** Opening Reading text block **
Figure 3 describes the process by which the informatics core selects constituent information from core data sources, and links in together in a deidentified IRB approved research database for complex statistical analysis.
Our long-term vision is to foster hypothesis-based and translational research around the human metabolic/physiologic response to injury and/or critical illness. The purpose is three-fold: to improve understanding of biologic processes after trauma or critical illness; to foster translational research, bringing the bench to the bedside; and, to encourage interaction and communication within the Institution and throughout the trauma community.
Our Genetics and Computation Core is supported by NIH and DOD funding. We postulate that the routine identification of the stress genotype, coupled with covariates of the stress environment (shock, injury severity, comorbidities) and identification of the stress phenotype, will allow the introduction of strategies that personalize therapy and improve outcome. Our conceptual framework is:
Stress Genotype + Stress Environment = Stress Phenotype
Classically, phenotype is defined as observable characteristics (demographic, anatomic and behavioral) which result from the expression of an individual's genotype. We believe that host factors, in general, and genetic factors, in particular, are under-appreciated components of injury outcome. The population contains genetic variations (polymorphisms) which, under normal circumstances, are masked. They are not pathologic and have no impact on an organism's ability to function in non-stress states. In the stress state, such as multisystem trauma, these polymorphisms are exposed and result in differing outcomes among patients. We call this concept 'the stress genotype'.
In conjunction with the Division of Trauma Orthopedics, we have funding to look at the problem of heterotopic ossification, a complication which has close to a 60% penetration rate in military casualties with high velocity blast injury. Using the paradigm outlined above the equation become simple:
H.O. Genotype + High Velocity Fracture = Risk for Heterotopic Ossification
Over the past decade, advances in genetic technology have been applied to many disciplines in medicine. In trauma, the process is difficult because the disease is common and the phenotype, and its interaction with the stress environment, is profoundly complex. We hypothesize that a few critical pathways largely determine the host response following trauma. Variation in the genetic composition of these critical pathways (the stress genotype) affects their function, alters the stress response and can dramatically affect patient outcome (stress phenotype).
The stress environment is highly variable; introducing numerous confounders to the genetic signal. These confounders are both patient-based (age, injury characteristics, concomitant injuries and co-morbidities, and differences in therapy - pharmacologic and surgical) and system-based (quality of care and clinical variation inherent to the practice of individual physicians). Practice variability in our Trauma Center is obviated by a care delivery structure that aggregates trauma patients in the hands of a small number of physicians practicing under standardized evidence-based protocols.
To ensure the integrity of the genetic signal, one must confront the challenges of simultaneously measuring the confounders of the stress environment and the stress phenotype. The solution requires a robust information management system capable of dense data collection on individual patients and the aggregation of this data to populations of patients. Our existing research Core infrastructure was developed to achieve just this goal.
** Closing Reading text block **
** Opening Source information block **
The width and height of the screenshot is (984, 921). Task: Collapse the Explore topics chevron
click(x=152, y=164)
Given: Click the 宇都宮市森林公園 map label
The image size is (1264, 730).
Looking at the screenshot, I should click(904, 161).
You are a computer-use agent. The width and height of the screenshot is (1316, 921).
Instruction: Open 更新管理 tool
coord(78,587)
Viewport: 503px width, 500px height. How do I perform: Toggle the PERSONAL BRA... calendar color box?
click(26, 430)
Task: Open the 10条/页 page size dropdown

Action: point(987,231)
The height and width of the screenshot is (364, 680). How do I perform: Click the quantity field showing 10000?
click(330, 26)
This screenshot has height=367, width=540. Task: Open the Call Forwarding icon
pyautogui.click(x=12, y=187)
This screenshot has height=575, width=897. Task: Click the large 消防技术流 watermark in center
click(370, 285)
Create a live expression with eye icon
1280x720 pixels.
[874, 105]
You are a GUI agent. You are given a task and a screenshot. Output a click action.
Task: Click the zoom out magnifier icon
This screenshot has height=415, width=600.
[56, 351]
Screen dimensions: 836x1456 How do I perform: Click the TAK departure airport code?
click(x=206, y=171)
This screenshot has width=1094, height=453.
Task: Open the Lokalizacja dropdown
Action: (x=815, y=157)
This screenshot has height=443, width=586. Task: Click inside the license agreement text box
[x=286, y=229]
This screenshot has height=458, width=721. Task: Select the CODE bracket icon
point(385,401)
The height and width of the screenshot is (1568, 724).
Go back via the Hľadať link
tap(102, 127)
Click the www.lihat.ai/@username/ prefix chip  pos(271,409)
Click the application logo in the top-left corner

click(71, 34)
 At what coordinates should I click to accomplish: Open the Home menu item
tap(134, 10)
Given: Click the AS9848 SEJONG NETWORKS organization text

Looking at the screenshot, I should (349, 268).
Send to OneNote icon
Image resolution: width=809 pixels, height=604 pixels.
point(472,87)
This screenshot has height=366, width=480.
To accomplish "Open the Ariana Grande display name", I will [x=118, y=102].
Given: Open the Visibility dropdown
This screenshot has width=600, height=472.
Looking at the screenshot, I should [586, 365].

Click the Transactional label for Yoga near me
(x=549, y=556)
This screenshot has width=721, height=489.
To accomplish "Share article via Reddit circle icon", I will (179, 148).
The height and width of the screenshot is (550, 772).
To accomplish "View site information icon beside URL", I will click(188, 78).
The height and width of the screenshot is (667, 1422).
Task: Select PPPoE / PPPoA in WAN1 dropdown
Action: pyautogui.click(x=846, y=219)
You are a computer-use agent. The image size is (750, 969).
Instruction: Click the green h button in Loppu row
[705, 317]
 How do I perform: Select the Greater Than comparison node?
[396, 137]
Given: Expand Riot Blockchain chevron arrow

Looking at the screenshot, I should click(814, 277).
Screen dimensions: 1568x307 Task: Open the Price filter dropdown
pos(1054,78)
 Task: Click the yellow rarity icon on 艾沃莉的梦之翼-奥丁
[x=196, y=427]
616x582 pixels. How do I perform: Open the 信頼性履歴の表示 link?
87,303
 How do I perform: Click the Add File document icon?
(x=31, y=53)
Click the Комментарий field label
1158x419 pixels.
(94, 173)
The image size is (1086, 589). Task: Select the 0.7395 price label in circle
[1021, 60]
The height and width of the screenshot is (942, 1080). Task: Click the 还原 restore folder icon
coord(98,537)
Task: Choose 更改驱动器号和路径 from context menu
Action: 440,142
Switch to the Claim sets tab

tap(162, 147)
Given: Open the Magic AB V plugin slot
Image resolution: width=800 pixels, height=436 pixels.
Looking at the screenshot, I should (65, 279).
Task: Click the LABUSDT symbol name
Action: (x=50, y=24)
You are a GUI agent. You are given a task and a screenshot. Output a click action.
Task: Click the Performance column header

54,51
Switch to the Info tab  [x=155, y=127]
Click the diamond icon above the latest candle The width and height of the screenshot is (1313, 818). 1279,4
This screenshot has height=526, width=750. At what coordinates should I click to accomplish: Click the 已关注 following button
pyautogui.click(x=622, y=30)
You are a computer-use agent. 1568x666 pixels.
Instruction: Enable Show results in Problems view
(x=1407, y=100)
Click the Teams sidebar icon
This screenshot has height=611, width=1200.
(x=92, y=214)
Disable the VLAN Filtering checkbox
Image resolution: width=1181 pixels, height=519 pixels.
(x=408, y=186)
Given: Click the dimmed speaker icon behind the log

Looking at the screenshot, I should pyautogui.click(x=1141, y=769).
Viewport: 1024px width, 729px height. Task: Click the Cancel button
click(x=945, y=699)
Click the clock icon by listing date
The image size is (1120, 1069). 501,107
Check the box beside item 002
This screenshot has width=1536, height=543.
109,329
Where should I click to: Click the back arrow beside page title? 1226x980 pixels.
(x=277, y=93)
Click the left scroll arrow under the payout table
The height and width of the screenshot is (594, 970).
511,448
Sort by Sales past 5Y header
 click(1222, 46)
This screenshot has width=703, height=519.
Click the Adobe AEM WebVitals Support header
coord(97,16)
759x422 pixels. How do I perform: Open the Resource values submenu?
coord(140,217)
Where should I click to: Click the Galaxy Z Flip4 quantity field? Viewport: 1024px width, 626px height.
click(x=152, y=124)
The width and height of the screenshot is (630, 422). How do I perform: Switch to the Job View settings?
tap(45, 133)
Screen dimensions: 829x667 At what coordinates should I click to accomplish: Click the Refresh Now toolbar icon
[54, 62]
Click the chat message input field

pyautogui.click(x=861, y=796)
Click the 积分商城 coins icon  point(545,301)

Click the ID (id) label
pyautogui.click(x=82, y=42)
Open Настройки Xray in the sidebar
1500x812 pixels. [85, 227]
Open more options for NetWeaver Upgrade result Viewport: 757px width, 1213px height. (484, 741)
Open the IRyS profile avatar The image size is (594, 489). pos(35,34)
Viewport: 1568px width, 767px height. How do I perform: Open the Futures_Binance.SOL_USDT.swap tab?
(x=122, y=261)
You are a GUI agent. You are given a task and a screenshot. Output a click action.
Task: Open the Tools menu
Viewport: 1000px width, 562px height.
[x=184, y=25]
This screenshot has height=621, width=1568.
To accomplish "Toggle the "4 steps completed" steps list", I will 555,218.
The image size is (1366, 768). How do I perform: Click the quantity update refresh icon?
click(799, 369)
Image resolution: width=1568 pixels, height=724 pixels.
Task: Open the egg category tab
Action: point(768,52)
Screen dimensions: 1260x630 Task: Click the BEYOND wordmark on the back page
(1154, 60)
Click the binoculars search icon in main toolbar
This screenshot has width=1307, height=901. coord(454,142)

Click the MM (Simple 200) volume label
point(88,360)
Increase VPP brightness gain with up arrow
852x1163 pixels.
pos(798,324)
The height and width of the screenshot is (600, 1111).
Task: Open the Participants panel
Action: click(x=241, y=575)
** Closing Source information block **
Quote the passage of the trauma genetics text between "Figure 3 describes" and "complex statistical analysis.", inclusive. The lines are separate material and have nothing to do with the text.

• [Answer box]
Figure 3 describes the process by which the informatics core selects constituent information from core data sources, and links in together in a deidentified IRB approved research database for complex statistical analysis.